▶ [ЗАДАНИЕ] В отрывке о дне Микаэлы в Москве замените «Ленинский проспект» на «Кутузовский проспект» и перепишите его от слов «Как красив широкий» до слов «ощущалось в общении.».

▶ [ТЕКСТ ОТРЫВКА]
Приземляясь в Москве, Микаэла вспомнила своего мужа, умершего всего пару месяцев назад. Он так хотел вместе с ней увидеть Россию! Теперь она словно выполняет его желание. День в Москве принёс Микаэле больше открытий, чем сотни книг, которые она могла бы прочитать о стране.
Как красив широкий Ленинский проспект, усаженный деревьями! Упорную борьбу за сохранение деревьев Микаэле и Арману приходилось вести в Кении. Каждое дерево — драгоценность, она понимает это лучше, чем кто-либо. Поворот — и вот перед Микаэлой кирпичный восьмиэтажный дом, угловой подъезд. Она выпорхнула из машины, невысокая крашеная блондинка в светло-коричневом брючном костюме, которые только входили в моду. У неё в Москве — всего день, удалось получить лишь так называемую «полицейскую визу» для внешнего знакомства с городом, и у Ефремовых она могла пробыть не больше часа.
Вот и профессор Ефремов с женой. Они оба были точь-в-точь такие, как представляла их себе Микаэла, с ними легко, как с друзьями, которых знаешь всю жизнь. Гармония их отношений напомнила о многолетней жизни с Арманом, чьё присутствие незримо ощущалось в общении.

▶ [ИСХОДНЫЕ ДАННЫЕ]
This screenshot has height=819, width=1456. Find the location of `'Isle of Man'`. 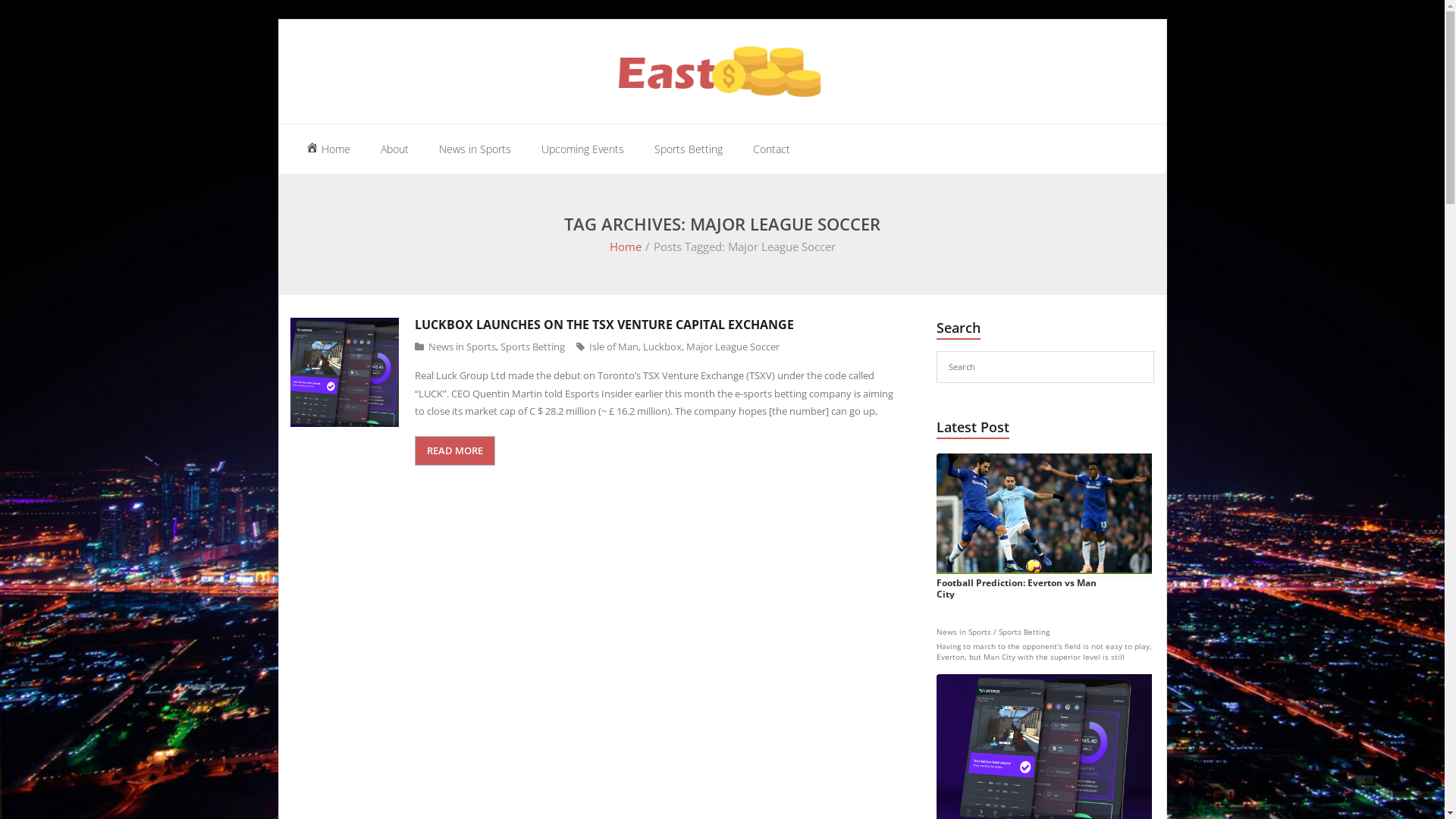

▶ [ОТВЕТ]
Как красив широкий Кутузовский проспект, усаженный деревьями! Упорную борьбу за сохранение деревьев Микаэле и Арману приходилось вести в Кении. Каждое дерево — драгоценность, она понимает это лучше, чем кто-либо. Поворот — и вот перед Микаэлой кирпичный восьмиэтажный дом, угловой подъезд. Она выпорхнула из машины, невысокая крашеная блондинка в светло-коричневом брючном костюме, которые только входили в моду. У неё в Москве — всего день, удалось получить лишь так называемую «полицейскую визу» для внешнего знакомства с городом, и у Ефремовых она могла пробыть не больше часа.
Вот и профессор Ефремов с женой. Они оба были точь-в-точь такие, как представляла их себе Микаэла, с ними легко, как с друзьями, которых знаешь всю жизнь. Гармония их отношений напомнила о многолетней жизни с Арманом, чьё присутствие незримо ощущалось в общении.